Non-Singles:  “How old are you?  Oh….you’ve got time.  Oh…no you don’t”.

Singles:  Again, I assume this has to do mostly with women, fertility and child-rearing.  See above.

Non-Singles:  “Have you tried online dating?!”

Singles:  “OH MY GOSH YOU ARE SO SMART THIS IS A BRILLIANT IDEA!!!!!” also said no one ever.  I honestly do not know a single single-person who has not tried online dating.  This is probably because, ya know, we’re living in a time where all of our daily processes now happen through the internet (communication, paying bills, music, shopping, education, current events, collaboration, health care, reading smart and witty blogs).  So yes – we have tried it/are trying it/taking a break from it.  It’s fun, and a lot of work, and exciting, and exhausting.  We’ll keep you updated!

Non-Singles:  “I have a friend/sibling/child/cousin/neighbor/dog’s godmother who was on match/jdate/tinder/plentyoffish/eharmony/happen/christianmingle/okcupid/bumble and they met the man/woman of their dreams!!! You should try that!!!  It’s SOOOOO different than all those other apps/sites!!!”

Singles:  Actually – no, it’s not different at all.  Those success stories make us happy!!  We are so glad for your friend/sibling/child/cousin/neighbor/dog’s godmother!  That’s why we’ve signed up for these things in the first place!  They’ve all jumped off the bridge, so we are too (because when we were little our parents told us it was cool to jump off bridges when our friends were doing it) – but don’t tell us that any of the people on these sites are different from any of the people on the other sites, and that’s what makes them “better” or “more successful” – especially if you have never had to go through this online dating experience yourself.  I know this because I myself have been on multiples of these sites, and I was the same “me”, with the same intentions on each site.  It’s up to us to decide if the person we meet has the same motivation for being on the app/site as us, and we go from there, but I believe the chances of us meeting the person we’re looking for (whatever that may mean) are the same across all of these platforms.  It’s all about finding the platform that works best for you at the time – and most likely, the single person you’re talking to has already done the “research” and is using or not using the sites that have the right process for them.
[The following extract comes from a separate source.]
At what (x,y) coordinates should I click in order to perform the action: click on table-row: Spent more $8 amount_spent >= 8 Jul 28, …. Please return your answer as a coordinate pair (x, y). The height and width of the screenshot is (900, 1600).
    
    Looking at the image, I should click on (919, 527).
Non-Singles:  “You’re sounding so negative about all of this.  Maybe you’re not trying hard enough!”

Singles:  Fuck.  Off.  (Sorry, there’s no polite equivalent.)

And my ALL-TIME, ABSOLUTE FAVORITE….. 

Non-Singles:  “I promise, you’ll meet them when you’re not looking!!!!”

Singles:  Iphone Sync February 2016 248

Alllllrightyyyyy then – how ’bout now?

This is why I’m (supposed to be a fisherman, a dentist, a dream-follower, a damsel in distress, a strategist, an independent woman, a mom, a racer, an internet expert, a motivator, a blind spinster, and) single.